YouTube Transcripts

The YouTube Transcripts component is designed to automatically extract the spoken text (transcripts) from YouTube videos. It allows you to pull the full text of a video or split it into timed segments. Additionally, it can translate the extracted text into other languages, making it a powerful tool for analyzing video content in multiple languages.

How it Works

This component acts as a bridge between YouTube and your automation workflow. Here is a simple breakdown of how it functions:

Video Retrieval: You provide a YouTube video link. The system validates the link and identifies the specific video.
Text Extraction: The component searches for available captions or subtitles for that video. It uses robust methods to find the text, prioritizing direct APIs and falling back to alternative methods if necessary.
Formatting: Depending on your settings, it either returns the entire text as one continuous block or breaks it down into smaller “chunks” with timestamps (e.g., every minute).
Translation (Optional): If you specify a target language, the component sends the extracted text to a translation service to convert it from the original language (usually English) to your preferred language.
Output: The final text or translated text is passed to the next step in your workflow.

Connection & Credentials

This component does not require configuring a separate credential in the Nappai panel. It uses public YouTube data and standard internet connections. However, ensure your Nappai environment has the necessary library (youtube-transcript-api) installed as per the requirements below.

Operations

This component is a tool-based node and does not have separate selectable operations. It performs a single primary function: extracting and processing transcripts based on the input configurations.

Inputs

Mapping Mode

This component has a special mode called “Mapping Mode”. When you enable this mode using the toggle switch, an additional input called “Mapping Data” is activated, and each input field offers you three different ways to provide data:

Fixed: You type the value directly into the field.
Mapped: You connect the output of another component to use its result as the value.
Javascript: You write Javascript code to dynamically calculate the value.

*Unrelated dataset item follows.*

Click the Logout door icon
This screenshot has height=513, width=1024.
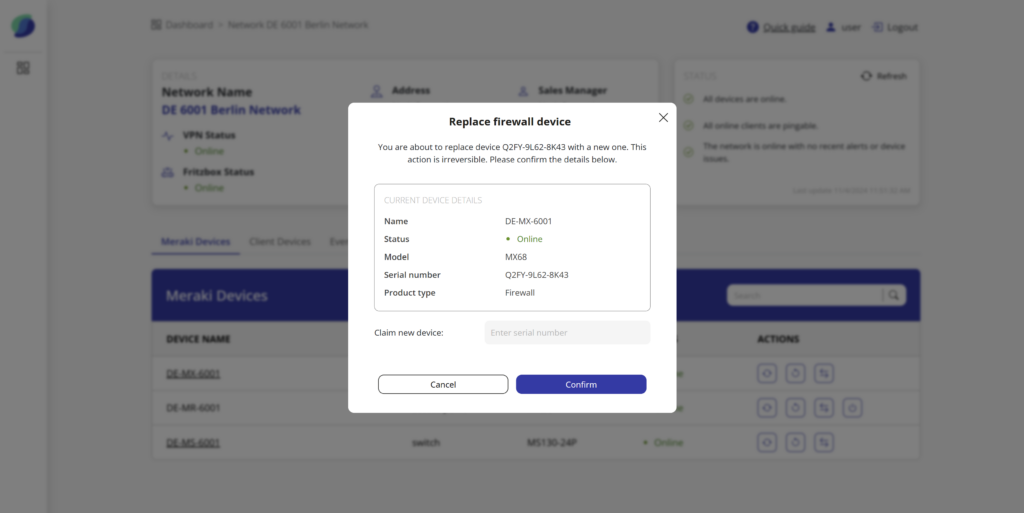coord(878,27)
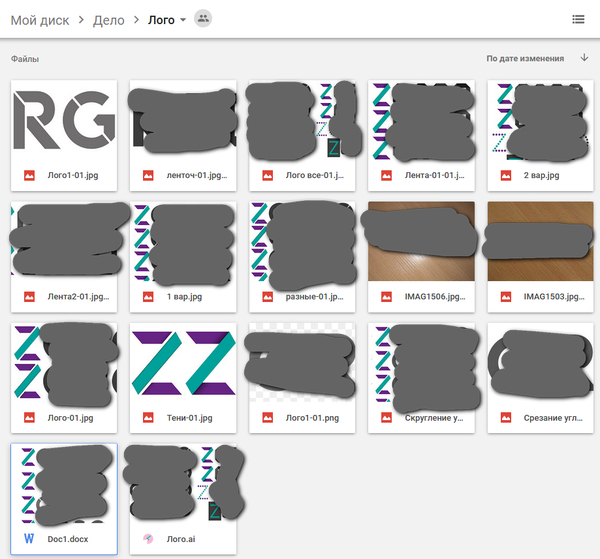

This flexibility allows you to create more dynamic and connected workflows.

Input Fields

The following fields are available to configure this component. Each field may be visible in different operations:

Video URL: Enter the full YouTube video URL (e.g., https://www.youtube.com/watch?v=... or https://youtu.be/...). This is the only required field.
Transcript Format: Choose how you want the text returned. Select text for a single block of continuous text, or chunks if you want the text broken into segments with timestamps.
Chunk Size (seconds): If you selected chunks as your format, this setting determines the length of each segment in seconds. The default is 60 seconds.
Language: Enter a comma-separated list of language codes (e.g., en,es) to prioritize the search order. If left empty, it defaults to the video’s primary language (usually English).
Translation Language: Select a language from the dropdown to translate the transcript. Leave this blank if you want the original text.

Outputs

Output Data Example (JSON)

The component produces a Data object. The structure depends on the Transcript Format you chose:

**Example 1: Format set to “text”**json { “transcripts”: “Welcome to this tutorial on automation. In this video, we will learn how to use the Nappai system to streamline your data processes…” }

**Example 2: Format set to “chunks”**json [ { “content”: “Welcome to this tutorial on automation.”, “metadata”: { “start”: 0, “end”: 15 } }, { “content”: “In this video, we will learn how to use the Nappai system.”, “metadata”: { “start”: 15, “end”: 30 } } ]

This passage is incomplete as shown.